In Israele il corpo dell’ultimo ostaggio, ora una nuova fase
Per la prima volta dal 2014 a Gaza non ci sono più ostaggi israeliani.
(Keystone-ATS) Il corpo di Ran Gvili, ucciso e rapito dai terroristi il 7 ottobre 2023 mentre difendeva il kibbutz di Alumim, è stato trovato e identificato in un cimitero nella zona di Shejaiay Darah-Tuffah di Gaza, sul lato israeliano della linea gialla.
Gvili, 24 anni, è l’ultimo degli ostaggi morti a fare ritorno in Israele. “Dopo due anni e mezzo, è un vero sollievo”, ha detto la madre, Talik.
“Abbiamo indossato tutti la spilla gialla degli ostaggi, ora che la missione è stata completata è giunto il momento di toglierla. Perché i figli sono tornati ai loro confini”, ha dichiarato il primo ministro Benyamin Netanyahu alla Knesset per una seduta speciale in onore del premier albanese Edi Rama. Jared Kushner, genero e inviato del presidente Trump, ha commentato che con il ritrovamento di Gvili si “chiude uno dei capitoli più oscuri del conflitto in Medio Oriente”.
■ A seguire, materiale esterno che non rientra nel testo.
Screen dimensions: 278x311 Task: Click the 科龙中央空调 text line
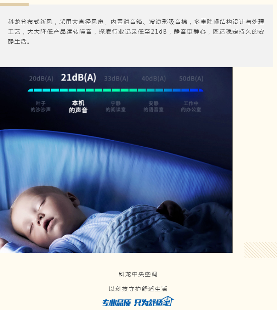tap(138, 274)
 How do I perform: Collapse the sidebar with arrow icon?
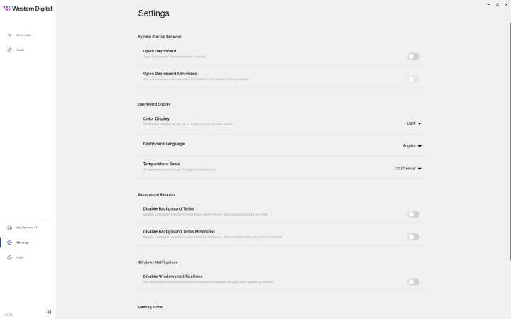[49, 312]
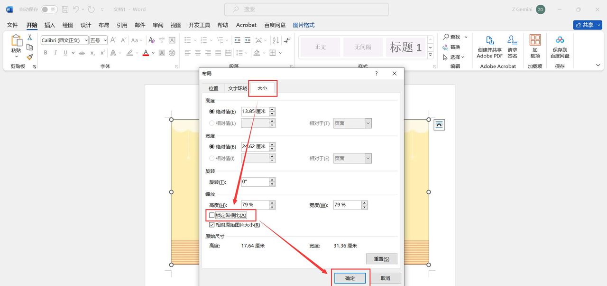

“Abbiamo appena recuperato l’ultimo corpo di un ostaggio a Gaza. In questo modo abbiamo riportato a casa tutti e 20 gli ostaggi vivi, e tutti i morti! Un lavoro straordinario! Molti pensavano che fosse una cosa impossibile da realizzare. Congratulazioni al mio grande team di campioni!!!”, ha esultato lo stesso Donald Trump su Truth, che ha poi esortato Hamas a rispettare gli impegni presi e disarmarsi.
I militari dell’Idf hanno lavorato notte e giorno fin da sabato dopo informazioni di intelligence per ritrovare i resti del sergente maggiore della polizia di frontiera. Quando gli esperti forensi hanno confermato che la struttura dentaria di un corpo – tra i 250 riesumati – e gli altri test davano risultato positivo, i soldati sono scoppiati in lacrime. Il capo di stato maggiore Eyal Zamir è arrivato sul posto per rendere onore al sergente, prigioniero nel camposanto musulmano per 843 giorni.
La mattina del 7 ottobre, Gvili era a casa con una spalla rotta per un incidente, ma saputo dell’assalto di Hamas è uscito per raggiungere la sua unità. Ha incontrato i terroristi, ha ingaggiato una feroce battaglia, salvato vite e, solo dopo che le sue munizioni si sono esaurite, è stato ucciso e portato via.
L’imponente operazione per rintracciarlo è partita mentre il governo israeliano si è trovato ad affrontare l’imbarazzo di dover riaprire il valico di Rafah, dietro forti pressioni degli Usa, quando ancora la salma non era stata restituita, come prevedevano gli accordi.
Adesso, il governo Netanyahu potrà dare il via all’apertura dell’alta cancellata in entrata e uscita tra la Striscia e l’Egitto. La seconda parte del Piano Trump può cominciare a muovere i primi passi. Resta il nodo più difficile da sciogliere: il disarmo di Hamas. “Il ritorno di Gvili rappresenta un passaggio chiave per l’attuazione completa della seconda fase dell’accordo di cessate il fuoco a Gaza. Hamas ora deve procedere al disarmo come promesso. L’apertura del valico di Rafah tra Gaza ed Egitto avverrà nei prossimi giorni”, ha confermato Trump in un’intervista a Channel 12.